The networking stack in Microsoft Azure is very important and is the foundation for other services, especially when we talk about IaaS. Setting up Azure networking correctly is very important, as it will be key to setting up your IaaS infrastructure and allowing your virtual machines to communicate. The networking stack in Azure is composed of two components, external and private. External is used to access service endpoints over the internet and private is used for communication between Azure services internally.

Almost all Azure services have external endpoints configured by default, but we have some special cases when we don't want to enable access over the internet. In these cases, we can disable external endpoints and set up these services to use private traffic only. This applies to PaaS as well, even though these services usually don't have private network access configured by default (except for some PaaS services that are designed for this, for example, app service isolated). In this chapter, we'll discuss basic networking features and will continue to explore networking options for specific services when the time comes.

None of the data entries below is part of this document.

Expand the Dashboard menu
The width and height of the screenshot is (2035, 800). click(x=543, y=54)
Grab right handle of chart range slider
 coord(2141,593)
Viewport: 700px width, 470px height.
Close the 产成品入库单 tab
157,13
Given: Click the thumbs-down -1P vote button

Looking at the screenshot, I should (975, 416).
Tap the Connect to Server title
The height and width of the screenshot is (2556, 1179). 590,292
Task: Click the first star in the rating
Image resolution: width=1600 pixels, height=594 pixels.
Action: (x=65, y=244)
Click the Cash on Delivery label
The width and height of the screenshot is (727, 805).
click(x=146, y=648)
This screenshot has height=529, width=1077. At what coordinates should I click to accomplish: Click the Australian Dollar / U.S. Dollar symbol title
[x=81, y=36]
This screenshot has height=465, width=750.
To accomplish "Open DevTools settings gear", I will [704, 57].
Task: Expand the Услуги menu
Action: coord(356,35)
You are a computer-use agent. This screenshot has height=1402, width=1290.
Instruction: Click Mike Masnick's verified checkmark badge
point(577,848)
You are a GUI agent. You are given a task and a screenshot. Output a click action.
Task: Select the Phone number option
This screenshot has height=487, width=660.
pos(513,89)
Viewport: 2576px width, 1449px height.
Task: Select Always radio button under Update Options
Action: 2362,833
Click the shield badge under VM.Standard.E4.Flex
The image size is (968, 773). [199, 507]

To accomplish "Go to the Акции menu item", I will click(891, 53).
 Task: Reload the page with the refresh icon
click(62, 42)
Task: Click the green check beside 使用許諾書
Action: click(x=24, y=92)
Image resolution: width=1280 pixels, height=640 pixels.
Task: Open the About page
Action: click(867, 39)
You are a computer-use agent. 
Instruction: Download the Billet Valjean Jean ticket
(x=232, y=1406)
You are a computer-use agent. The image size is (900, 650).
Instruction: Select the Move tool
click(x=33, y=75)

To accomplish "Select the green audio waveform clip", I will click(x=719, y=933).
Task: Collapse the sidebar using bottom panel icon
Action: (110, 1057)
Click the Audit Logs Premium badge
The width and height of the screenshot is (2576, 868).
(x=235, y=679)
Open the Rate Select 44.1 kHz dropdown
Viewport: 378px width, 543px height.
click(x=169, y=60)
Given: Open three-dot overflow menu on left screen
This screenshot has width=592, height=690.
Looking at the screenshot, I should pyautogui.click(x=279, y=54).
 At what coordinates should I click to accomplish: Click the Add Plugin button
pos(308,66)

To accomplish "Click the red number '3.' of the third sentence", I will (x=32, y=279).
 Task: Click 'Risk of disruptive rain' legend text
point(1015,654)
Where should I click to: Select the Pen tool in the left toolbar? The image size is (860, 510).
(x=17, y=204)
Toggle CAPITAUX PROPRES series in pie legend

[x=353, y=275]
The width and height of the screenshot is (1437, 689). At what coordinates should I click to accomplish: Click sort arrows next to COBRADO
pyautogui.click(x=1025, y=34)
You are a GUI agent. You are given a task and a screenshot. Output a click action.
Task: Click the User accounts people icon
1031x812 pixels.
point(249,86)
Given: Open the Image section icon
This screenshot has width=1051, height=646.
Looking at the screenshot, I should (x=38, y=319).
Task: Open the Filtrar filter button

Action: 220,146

IaaS usually has external endpoints configured as well, but we have the option to disable these and not allow access over the internet. On the other hand, IaaS always comes with a private network configured. Every virtual machine in Azure has to be assigned to a virtual network and have a private IP address assigned. Even if we have a single virtual machine configured and want to use it only for public access over the internet, a virtual network will be created in the background, and this VM will have a private IP address assigned. 

Azure networking also extends to VPN options, which allow you to access services only over a private network and private IP addresses. This allows you to secure resources further and disable any kind of public access. We will explore these features and options when we discuss hybrid cloud with Microsoft Azure.